Particularmente, los jóvenes han mostrado mayor disposición a probar estas opciones más económicas, con un 52% indicando que encuentran estos productos tan buenos o incluso mejores que los que usaban anteriormente.
En respuesta a la crisis, ha surgido un nuevo tipo de consumidor, denominado "consumidor peregrino". Este perfil se caracteriza por hacer compras en varios comercios diferentes en busca de mejores precios y promociones, dejando atrás las compras mensuales en grandes supermercados. Además, para adaptarse a la inflación, muchos han reducido el consumo de carne vacuna, optando por proteínas más económicas como el cerdo, el pollo, o incluso alternativas vegetales como las legumbres.

El impacto de la crisis también se refleja en los proyectos personales de la clase media. Un 68% de los encuestados ha cancelado o pospuesto planes como viajes o refacciones en el hogar. Asimismo, un 63% ha reducido gastos extras, como gimnasios, clubes o clases de idiomas, mientras que un 34% ha postergado el pago de alguna factura de servicios. De manera preocupante, el 32% ha dejado de comprar medicamentos.

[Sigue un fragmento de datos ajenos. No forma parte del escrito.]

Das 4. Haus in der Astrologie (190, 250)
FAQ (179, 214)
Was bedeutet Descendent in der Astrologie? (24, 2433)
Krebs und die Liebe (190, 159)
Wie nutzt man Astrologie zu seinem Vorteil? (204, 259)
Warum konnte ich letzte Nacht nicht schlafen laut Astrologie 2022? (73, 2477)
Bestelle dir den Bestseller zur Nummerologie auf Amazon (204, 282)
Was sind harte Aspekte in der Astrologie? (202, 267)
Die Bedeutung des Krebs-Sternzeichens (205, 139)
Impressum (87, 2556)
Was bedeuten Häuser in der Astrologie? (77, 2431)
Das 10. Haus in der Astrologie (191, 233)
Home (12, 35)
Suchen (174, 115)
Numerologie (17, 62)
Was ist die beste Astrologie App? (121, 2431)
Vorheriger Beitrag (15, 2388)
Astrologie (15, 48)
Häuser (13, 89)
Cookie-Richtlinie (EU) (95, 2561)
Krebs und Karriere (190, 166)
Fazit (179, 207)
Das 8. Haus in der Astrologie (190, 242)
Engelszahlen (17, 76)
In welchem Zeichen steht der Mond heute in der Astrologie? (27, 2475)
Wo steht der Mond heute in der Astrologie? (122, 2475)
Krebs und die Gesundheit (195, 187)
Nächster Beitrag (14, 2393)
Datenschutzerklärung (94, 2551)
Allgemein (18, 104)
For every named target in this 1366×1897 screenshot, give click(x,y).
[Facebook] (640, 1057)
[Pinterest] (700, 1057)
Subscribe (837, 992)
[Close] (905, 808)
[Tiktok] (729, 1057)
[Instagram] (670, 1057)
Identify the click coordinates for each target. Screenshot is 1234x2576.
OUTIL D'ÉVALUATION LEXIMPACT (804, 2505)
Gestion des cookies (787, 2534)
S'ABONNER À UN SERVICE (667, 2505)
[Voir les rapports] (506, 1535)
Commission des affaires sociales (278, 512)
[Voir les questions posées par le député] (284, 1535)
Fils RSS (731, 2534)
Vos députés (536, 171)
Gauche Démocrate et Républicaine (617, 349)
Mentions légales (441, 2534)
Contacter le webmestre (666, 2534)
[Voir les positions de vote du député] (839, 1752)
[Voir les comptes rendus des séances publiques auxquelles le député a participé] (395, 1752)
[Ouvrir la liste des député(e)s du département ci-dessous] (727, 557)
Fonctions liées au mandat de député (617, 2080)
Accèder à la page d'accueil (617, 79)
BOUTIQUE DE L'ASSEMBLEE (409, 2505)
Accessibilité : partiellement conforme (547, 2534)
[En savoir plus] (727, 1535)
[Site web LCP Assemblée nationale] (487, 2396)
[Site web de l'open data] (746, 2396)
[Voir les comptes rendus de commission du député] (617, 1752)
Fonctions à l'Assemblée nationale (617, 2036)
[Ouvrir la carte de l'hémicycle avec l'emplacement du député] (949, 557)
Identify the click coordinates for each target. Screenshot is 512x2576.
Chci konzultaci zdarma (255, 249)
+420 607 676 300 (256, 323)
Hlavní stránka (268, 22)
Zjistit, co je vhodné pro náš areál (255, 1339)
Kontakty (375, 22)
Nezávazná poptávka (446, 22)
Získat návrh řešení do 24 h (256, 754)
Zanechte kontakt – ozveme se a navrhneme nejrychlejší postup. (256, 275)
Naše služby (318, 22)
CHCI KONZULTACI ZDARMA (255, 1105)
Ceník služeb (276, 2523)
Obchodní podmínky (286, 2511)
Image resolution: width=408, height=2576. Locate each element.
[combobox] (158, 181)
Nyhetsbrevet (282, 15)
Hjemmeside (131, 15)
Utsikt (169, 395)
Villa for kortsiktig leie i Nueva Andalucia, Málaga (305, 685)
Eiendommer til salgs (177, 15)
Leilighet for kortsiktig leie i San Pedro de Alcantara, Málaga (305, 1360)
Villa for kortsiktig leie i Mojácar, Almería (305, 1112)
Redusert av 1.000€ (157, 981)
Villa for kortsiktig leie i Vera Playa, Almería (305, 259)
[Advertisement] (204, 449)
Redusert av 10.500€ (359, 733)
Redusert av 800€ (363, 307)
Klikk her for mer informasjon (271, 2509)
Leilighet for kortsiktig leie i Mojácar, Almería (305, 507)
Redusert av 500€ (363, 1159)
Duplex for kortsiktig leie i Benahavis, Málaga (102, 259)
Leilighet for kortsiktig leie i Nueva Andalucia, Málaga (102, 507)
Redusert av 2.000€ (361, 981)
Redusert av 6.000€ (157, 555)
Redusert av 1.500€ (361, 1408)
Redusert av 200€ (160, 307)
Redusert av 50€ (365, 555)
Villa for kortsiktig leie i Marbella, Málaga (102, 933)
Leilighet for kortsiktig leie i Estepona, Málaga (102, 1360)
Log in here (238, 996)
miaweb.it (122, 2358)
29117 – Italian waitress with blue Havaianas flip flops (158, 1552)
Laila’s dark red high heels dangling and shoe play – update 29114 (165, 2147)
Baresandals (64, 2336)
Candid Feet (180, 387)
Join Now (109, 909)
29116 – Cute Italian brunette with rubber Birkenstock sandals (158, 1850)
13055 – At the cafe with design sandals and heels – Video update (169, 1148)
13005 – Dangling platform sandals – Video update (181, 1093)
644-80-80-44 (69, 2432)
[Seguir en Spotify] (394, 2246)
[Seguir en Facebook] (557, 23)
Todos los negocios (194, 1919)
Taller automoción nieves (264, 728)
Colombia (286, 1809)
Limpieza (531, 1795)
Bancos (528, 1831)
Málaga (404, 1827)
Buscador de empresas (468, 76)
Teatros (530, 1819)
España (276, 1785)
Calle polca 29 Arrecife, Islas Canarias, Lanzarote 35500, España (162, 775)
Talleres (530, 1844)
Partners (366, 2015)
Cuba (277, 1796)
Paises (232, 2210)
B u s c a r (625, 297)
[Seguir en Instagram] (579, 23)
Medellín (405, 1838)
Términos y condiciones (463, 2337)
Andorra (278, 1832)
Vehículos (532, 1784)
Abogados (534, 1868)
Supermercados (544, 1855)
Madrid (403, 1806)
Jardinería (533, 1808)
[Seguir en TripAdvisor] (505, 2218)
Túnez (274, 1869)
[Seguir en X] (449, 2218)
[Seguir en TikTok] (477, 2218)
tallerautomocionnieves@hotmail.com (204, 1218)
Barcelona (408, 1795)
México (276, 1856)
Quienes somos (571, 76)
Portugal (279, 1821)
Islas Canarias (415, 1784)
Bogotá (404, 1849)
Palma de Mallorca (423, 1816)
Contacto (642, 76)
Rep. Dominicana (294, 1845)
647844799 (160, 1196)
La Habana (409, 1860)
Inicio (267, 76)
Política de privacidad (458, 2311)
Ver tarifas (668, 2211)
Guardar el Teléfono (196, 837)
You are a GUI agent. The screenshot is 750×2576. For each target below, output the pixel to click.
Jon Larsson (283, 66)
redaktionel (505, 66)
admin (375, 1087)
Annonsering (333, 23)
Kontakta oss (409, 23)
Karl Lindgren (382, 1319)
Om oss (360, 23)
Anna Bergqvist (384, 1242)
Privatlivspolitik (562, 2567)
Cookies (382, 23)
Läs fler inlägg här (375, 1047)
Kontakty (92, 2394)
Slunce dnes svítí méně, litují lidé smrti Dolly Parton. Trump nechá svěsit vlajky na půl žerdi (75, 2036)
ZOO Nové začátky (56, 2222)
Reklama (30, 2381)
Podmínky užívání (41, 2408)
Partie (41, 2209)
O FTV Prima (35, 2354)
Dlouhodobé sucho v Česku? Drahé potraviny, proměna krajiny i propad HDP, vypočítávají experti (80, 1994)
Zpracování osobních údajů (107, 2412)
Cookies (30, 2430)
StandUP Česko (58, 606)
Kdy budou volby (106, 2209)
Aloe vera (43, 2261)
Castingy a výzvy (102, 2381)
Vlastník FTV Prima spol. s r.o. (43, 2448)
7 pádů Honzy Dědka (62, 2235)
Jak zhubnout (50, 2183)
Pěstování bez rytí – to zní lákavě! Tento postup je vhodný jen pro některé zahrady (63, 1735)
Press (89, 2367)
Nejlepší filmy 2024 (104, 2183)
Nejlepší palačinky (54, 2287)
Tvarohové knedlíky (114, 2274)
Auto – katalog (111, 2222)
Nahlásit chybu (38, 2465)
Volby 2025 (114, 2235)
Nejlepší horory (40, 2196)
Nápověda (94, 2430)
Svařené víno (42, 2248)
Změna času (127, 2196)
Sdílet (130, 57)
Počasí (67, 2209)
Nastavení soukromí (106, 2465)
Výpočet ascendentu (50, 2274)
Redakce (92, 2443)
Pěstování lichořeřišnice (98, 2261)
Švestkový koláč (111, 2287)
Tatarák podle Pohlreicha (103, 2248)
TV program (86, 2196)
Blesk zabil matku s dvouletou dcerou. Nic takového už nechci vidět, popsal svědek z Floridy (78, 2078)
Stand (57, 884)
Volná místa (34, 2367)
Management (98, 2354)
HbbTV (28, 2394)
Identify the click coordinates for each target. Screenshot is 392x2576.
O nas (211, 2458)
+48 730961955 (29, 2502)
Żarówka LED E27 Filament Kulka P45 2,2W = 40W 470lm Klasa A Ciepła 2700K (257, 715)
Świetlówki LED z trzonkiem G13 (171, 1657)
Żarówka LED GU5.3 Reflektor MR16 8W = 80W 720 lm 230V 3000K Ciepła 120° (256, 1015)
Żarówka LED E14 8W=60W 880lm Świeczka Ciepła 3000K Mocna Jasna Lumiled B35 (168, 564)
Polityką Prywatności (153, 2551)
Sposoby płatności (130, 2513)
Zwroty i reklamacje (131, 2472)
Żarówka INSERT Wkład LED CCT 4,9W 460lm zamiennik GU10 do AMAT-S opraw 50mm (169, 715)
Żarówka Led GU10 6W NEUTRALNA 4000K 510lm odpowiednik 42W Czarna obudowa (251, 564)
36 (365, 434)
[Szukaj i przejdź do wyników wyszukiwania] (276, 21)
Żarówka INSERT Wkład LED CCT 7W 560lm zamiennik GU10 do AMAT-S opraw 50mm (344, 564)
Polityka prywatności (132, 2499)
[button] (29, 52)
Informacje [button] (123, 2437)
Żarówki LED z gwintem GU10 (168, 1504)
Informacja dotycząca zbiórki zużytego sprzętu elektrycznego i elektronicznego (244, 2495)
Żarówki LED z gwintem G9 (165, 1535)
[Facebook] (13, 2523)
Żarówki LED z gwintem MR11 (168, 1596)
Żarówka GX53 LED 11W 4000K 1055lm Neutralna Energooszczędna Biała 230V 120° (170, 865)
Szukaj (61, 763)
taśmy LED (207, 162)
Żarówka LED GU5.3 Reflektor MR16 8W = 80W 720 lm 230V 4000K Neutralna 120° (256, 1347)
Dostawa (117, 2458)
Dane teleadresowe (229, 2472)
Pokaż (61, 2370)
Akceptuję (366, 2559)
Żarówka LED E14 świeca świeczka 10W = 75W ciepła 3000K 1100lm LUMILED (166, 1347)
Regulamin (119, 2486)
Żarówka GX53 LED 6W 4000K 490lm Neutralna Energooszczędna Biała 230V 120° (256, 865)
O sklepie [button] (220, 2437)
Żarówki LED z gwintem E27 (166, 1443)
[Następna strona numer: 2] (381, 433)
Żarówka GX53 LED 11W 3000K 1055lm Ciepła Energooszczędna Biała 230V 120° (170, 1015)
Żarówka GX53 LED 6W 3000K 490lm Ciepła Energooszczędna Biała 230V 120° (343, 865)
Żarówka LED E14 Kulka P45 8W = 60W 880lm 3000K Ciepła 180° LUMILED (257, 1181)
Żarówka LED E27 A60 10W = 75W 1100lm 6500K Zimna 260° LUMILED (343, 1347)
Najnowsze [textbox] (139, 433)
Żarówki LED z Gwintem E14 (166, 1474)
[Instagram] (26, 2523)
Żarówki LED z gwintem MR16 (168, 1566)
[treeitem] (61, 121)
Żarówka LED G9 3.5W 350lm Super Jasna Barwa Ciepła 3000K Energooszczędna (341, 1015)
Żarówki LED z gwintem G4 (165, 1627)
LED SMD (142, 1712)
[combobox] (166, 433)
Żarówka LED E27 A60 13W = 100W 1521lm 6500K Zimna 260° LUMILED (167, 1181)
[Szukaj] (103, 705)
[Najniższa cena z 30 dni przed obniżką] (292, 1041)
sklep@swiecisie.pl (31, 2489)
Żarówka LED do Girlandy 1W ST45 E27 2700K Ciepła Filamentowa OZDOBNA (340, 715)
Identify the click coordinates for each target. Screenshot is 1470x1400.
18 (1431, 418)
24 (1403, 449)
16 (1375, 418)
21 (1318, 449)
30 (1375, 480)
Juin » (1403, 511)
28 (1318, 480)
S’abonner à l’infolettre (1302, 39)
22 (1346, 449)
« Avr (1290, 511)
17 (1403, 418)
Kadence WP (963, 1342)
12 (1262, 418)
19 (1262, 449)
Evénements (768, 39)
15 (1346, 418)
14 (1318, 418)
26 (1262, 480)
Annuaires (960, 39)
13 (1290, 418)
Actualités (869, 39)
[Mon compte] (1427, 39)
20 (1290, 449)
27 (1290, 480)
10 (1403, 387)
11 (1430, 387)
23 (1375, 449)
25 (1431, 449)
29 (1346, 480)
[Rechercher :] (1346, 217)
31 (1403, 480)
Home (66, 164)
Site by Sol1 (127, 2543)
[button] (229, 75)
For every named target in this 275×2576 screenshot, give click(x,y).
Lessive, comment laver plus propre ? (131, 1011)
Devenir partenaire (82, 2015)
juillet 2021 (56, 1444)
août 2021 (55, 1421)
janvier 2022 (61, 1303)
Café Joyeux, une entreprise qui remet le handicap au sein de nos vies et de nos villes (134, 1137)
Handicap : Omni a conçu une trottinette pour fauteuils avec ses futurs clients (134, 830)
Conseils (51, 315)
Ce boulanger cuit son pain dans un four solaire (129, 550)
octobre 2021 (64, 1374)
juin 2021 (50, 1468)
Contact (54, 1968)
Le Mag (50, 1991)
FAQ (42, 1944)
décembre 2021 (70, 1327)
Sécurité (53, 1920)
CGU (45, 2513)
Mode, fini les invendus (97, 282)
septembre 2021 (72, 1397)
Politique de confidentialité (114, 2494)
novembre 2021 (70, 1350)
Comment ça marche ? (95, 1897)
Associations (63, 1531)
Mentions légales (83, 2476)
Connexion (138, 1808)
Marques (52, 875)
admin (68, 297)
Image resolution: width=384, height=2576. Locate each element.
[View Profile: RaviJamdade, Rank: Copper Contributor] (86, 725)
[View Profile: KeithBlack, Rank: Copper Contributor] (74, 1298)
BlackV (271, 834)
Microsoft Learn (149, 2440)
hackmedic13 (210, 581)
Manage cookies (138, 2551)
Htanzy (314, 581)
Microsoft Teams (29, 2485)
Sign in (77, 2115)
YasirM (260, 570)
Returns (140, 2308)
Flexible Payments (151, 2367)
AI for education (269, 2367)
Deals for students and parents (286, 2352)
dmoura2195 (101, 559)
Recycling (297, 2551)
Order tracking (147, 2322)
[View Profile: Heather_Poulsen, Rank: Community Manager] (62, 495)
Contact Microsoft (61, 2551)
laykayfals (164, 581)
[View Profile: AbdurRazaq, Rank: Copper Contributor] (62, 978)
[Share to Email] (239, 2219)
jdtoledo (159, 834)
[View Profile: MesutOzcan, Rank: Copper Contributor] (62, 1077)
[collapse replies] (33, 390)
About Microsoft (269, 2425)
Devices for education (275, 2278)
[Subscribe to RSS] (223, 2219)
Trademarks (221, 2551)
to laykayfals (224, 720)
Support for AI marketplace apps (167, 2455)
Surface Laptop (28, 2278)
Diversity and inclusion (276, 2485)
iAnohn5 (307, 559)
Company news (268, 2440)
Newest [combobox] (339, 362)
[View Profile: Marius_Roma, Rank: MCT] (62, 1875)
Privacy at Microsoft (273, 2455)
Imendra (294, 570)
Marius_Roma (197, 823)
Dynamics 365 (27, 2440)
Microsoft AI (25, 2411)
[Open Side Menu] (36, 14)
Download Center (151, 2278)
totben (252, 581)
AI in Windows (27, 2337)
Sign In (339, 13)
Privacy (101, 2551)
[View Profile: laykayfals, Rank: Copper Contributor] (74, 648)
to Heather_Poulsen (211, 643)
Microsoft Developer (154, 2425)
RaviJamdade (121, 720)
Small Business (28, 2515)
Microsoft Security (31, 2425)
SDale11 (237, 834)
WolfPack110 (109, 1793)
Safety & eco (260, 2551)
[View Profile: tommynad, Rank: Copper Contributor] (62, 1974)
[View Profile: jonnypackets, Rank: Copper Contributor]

El costo de la canasta básica para la clase media en Buenos Aires aumentó en julio a $1.450.000, un 4,3% más que el mes anterior. Esto significa que una familia de clase media necesitó aumentar sus ingresos en $59.000 en un solo mes para mantener su nivel de vida.
En resumen, la clase media argentina enfrenta la crisis económica con ingenio, adaptando sus hábitos de consumo y ajustando su presupuesto para sobrevivir en un contexto cada vez más desafiante.